Raw records —
○ ○ ○

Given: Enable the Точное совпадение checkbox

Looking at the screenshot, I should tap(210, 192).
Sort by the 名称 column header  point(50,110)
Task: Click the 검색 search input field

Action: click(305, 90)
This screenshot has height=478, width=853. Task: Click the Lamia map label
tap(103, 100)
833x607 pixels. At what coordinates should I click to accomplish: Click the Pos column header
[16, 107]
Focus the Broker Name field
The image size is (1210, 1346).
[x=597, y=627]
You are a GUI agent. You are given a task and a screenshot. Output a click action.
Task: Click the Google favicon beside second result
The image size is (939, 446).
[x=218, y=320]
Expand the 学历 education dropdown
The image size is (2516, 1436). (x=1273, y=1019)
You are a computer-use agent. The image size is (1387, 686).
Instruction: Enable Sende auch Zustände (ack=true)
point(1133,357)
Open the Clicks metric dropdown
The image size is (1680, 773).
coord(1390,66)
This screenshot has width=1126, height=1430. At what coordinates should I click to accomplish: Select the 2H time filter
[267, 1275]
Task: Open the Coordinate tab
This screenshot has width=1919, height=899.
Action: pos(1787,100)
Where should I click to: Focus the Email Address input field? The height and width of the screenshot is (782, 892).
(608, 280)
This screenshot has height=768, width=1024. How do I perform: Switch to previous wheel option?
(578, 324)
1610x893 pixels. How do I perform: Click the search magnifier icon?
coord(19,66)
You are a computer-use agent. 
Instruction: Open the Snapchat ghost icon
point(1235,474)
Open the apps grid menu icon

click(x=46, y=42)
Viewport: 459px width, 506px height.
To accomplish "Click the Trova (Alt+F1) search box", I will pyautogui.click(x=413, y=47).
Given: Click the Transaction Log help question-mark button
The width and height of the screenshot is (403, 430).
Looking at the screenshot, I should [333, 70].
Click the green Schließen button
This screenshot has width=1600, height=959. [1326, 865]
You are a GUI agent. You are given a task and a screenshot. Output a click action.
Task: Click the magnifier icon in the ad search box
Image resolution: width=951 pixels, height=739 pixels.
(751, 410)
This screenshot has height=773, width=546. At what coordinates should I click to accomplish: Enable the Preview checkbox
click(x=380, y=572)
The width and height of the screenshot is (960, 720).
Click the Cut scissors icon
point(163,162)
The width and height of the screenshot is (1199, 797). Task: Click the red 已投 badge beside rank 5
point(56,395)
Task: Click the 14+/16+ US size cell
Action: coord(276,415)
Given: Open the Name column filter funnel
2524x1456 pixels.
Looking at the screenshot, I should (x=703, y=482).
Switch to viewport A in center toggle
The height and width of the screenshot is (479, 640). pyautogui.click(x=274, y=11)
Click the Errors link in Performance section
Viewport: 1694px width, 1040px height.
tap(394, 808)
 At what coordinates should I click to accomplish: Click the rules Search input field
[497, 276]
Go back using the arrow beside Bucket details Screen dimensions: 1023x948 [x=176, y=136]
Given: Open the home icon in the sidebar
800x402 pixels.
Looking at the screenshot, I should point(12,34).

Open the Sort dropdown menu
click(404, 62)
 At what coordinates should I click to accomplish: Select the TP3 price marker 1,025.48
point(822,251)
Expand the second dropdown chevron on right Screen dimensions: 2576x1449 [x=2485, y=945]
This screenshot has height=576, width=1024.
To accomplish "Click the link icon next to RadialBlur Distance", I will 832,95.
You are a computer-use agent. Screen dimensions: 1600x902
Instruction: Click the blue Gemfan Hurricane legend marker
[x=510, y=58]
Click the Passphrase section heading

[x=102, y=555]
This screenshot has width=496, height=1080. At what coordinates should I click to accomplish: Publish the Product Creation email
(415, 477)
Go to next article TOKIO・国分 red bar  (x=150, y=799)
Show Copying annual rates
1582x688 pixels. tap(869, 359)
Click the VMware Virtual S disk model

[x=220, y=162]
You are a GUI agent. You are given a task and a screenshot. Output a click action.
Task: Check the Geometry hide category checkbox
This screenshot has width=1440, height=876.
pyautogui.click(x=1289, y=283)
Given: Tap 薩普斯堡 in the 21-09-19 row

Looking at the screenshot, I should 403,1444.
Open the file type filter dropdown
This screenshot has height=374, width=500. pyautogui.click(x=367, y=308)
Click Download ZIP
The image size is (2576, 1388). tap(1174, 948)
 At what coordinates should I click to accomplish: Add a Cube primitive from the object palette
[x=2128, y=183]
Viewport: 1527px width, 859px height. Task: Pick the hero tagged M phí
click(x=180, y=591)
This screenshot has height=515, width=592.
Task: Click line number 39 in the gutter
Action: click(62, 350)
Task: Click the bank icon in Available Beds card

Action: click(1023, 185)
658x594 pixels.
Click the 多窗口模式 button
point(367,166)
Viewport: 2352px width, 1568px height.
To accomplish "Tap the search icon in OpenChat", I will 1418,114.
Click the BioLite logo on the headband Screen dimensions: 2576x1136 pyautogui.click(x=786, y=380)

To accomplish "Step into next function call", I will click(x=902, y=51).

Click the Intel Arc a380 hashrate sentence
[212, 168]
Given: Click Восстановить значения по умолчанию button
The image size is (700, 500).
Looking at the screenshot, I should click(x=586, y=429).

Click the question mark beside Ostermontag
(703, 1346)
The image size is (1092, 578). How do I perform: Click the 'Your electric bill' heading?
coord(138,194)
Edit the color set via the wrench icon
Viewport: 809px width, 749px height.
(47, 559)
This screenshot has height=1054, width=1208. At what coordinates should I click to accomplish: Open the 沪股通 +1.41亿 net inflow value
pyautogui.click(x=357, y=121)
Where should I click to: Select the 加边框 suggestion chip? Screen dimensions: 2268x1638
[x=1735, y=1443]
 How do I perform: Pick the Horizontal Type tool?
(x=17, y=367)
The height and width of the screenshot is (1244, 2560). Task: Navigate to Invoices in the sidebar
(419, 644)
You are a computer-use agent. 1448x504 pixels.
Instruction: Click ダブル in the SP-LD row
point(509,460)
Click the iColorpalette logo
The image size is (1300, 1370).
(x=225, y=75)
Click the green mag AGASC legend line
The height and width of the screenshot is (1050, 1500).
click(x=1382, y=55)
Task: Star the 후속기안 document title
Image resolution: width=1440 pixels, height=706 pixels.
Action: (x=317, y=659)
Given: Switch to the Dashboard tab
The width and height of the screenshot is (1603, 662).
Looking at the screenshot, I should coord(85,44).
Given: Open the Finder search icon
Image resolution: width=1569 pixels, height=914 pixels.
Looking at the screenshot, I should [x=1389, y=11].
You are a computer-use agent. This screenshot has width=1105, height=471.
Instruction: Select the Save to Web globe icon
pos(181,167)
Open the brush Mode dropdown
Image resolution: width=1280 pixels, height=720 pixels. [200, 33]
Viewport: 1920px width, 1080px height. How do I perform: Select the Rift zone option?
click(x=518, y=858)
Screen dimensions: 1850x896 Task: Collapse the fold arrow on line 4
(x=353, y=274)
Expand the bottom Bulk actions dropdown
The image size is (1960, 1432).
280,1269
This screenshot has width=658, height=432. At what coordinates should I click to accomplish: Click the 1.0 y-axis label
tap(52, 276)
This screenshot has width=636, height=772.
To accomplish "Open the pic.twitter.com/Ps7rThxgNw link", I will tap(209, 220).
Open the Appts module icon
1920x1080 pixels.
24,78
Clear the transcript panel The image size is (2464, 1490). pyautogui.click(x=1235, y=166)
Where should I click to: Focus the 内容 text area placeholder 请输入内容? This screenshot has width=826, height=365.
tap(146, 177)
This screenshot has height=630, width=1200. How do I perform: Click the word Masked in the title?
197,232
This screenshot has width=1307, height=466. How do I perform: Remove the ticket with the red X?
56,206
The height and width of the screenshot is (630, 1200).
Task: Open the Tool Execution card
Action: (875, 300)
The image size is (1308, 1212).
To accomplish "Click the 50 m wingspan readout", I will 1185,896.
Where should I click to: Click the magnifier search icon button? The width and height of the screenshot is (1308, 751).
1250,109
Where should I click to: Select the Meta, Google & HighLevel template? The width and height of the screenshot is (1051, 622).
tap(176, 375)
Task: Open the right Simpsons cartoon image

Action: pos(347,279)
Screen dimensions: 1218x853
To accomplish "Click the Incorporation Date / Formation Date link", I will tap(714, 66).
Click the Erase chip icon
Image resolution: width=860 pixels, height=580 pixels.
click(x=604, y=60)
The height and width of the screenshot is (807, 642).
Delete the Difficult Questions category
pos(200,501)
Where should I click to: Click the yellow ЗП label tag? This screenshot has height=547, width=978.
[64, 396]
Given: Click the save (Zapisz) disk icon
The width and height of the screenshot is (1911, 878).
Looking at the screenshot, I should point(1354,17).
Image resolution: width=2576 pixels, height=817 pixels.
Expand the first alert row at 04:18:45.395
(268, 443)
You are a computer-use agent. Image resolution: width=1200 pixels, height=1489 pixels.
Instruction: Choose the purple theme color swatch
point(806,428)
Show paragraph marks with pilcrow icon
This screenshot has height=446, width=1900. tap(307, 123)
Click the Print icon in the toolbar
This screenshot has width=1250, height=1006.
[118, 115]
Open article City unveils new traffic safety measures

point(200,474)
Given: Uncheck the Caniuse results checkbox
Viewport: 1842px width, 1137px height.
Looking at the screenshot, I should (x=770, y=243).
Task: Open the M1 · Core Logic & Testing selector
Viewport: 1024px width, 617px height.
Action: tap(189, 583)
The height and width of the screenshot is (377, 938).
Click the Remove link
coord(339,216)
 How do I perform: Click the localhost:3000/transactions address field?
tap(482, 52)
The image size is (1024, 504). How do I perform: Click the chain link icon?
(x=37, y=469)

○ ○ ○

Task objective —
Render the stretch of entries from the line containing "This screenshot has width=636, height=772." through the line containing "tap(146, 177)" as a Markdown table with the columns Row and Entry line. Give each line of that stretch its own row, and omit blank lines.

Full solution —
| Row | Entry line |
|---|---|
| 1 | This screenshot has width=636, height=772. |
| 2 | To accomplish "Open the pic.twitter.com/Ps7rThxgNw link", I will tap(209, 220). |
| 3 | Open the Appts module icon |
| 4 | 1920x1080 pixels. |
| 5 | 24,78 |
| 6 | Clear the transcript panel The image size is (2464, 1490). pyautogui.click(x=1235, y=166) |
| 7 | Where should I click to: Focus the 内容 text area placeholder 请输入内容? This screenshot has width=826, height=365. |
| 8 | tap(146, 177) |